March 10, 2011
Oral Sex Linked to Throat Cancer
(Ivanhoe Newswire) --Oral Sex. It's been linked to oral, head and neck cancer, but a new report shows it may be causing more throat cancer than tobacco.
HPV (or human papillomavirus) is a virus passed on through oral sex. Researchers studying the virus say that HPV causes 64 percent of oropharynxl cancers in the U.S. Scientists say HPV is now thought to be the main cause of throat cancer in people under 50 years old.
The study was presented at the American Association for the Advancement of Science's annual meeting in February. Researchers at Ohio State University say the more oral sex someone has had, and the more partners they've had, the greater their risk of getting these cancers, which develop in the middle part of the throat.
"An individual who has six or more lifetime partners "” on whom they've performed oral sex "“ has an eightfold increase in risk compared to someone who has never performed oral sex," Dr. Maura Gillison of Ohio State University was quoted as saying.

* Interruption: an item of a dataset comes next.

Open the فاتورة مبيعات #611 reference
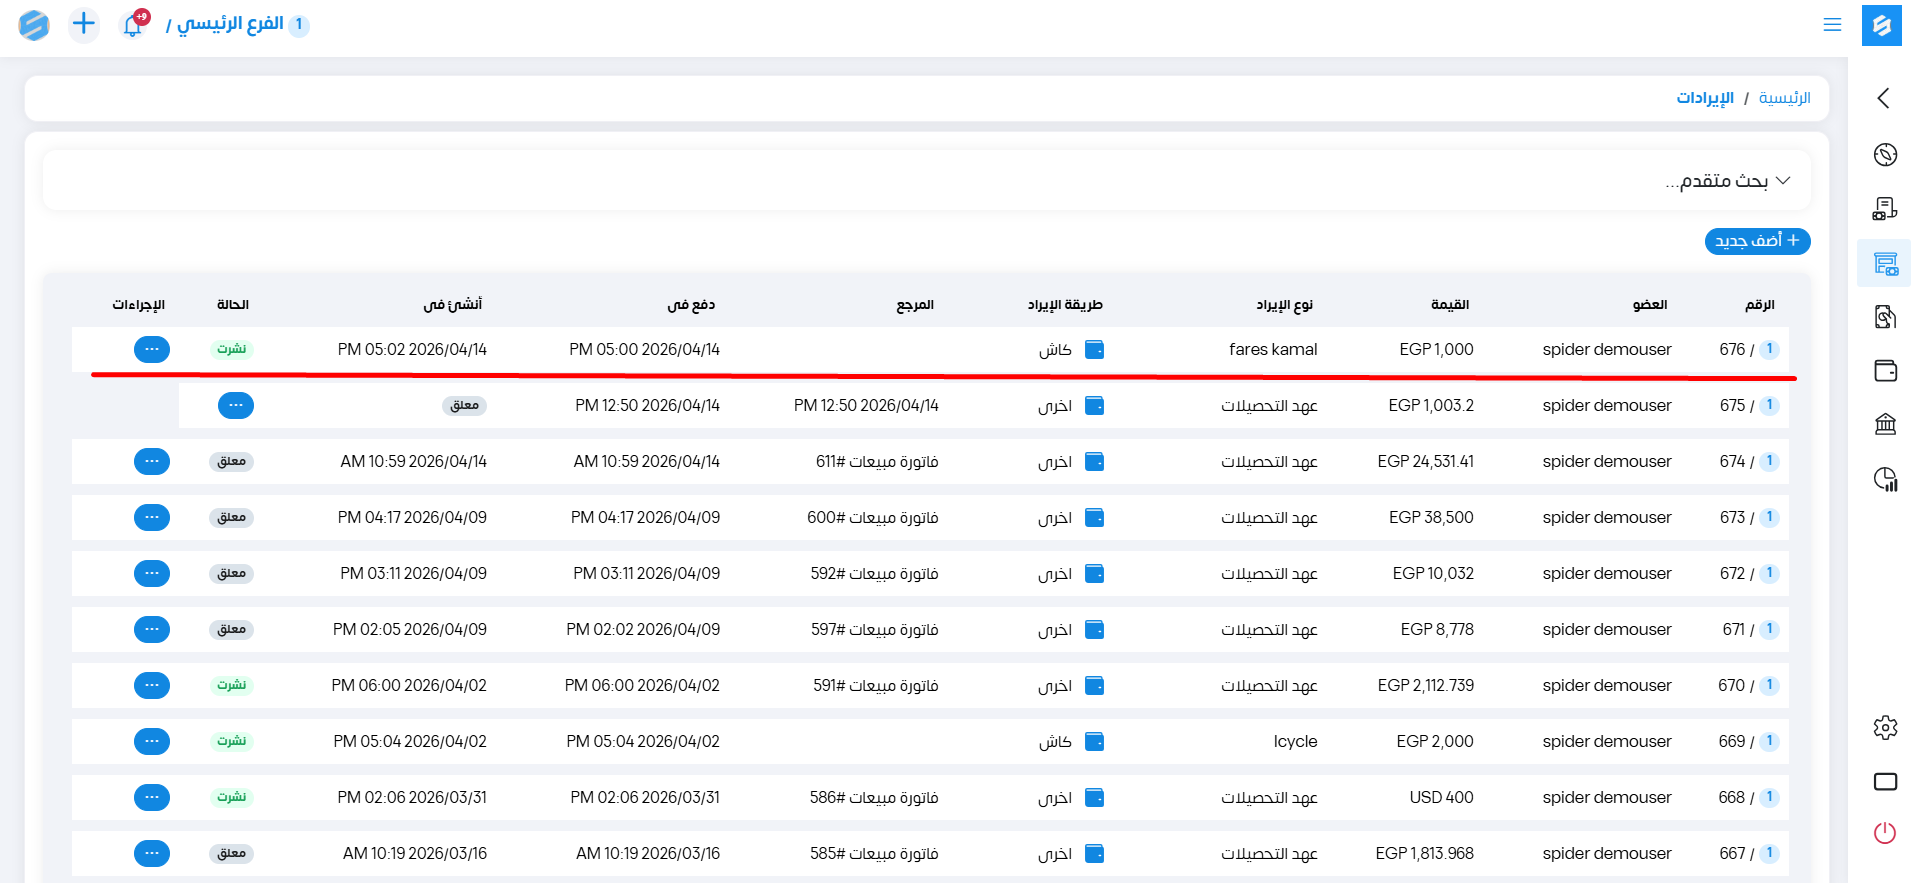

According to the Oral Cancer Foundation, about 37,000 people in the United States were diagnosed with oral cancer in 2010. Over the past five years, health officials have been urging parents to make sure their daughters are vaccinated against HPV to help prevent cervical cancer. But these new results suggest that young men could also benefit from vaccination because the recent rise in oropharynxl cancer is predominantly among young, white men.

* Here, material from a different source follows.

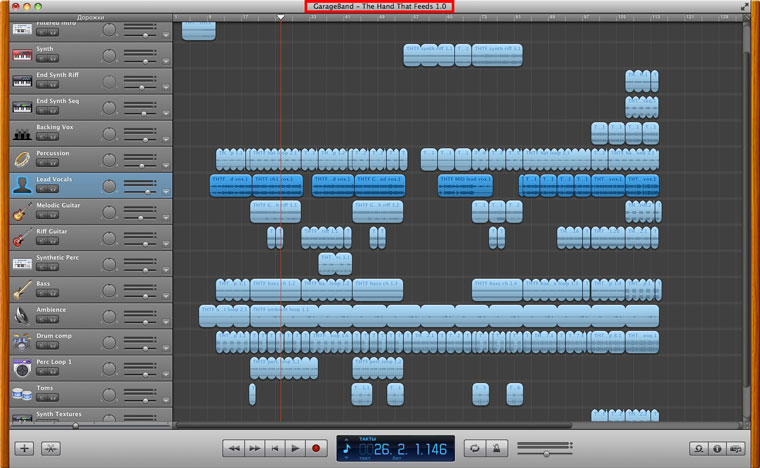Expand automation arrow on Synth track
This screenshot has height=468, width=760.
click(x=166, y=61)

Bonnie Halpern-Felsher, a professor of pediatrics at the University of California, in San Francisco suggests this report may be especially important for teens. She studied 600 teenagers over 10 years and found that oral sex is much more common than vaginal sex and that many teens don't consider oral sex to be sex.
Researchers cannot say definitively that the vaccines used to fight HPV would prevent throat cancer, but they think it could reduce risks.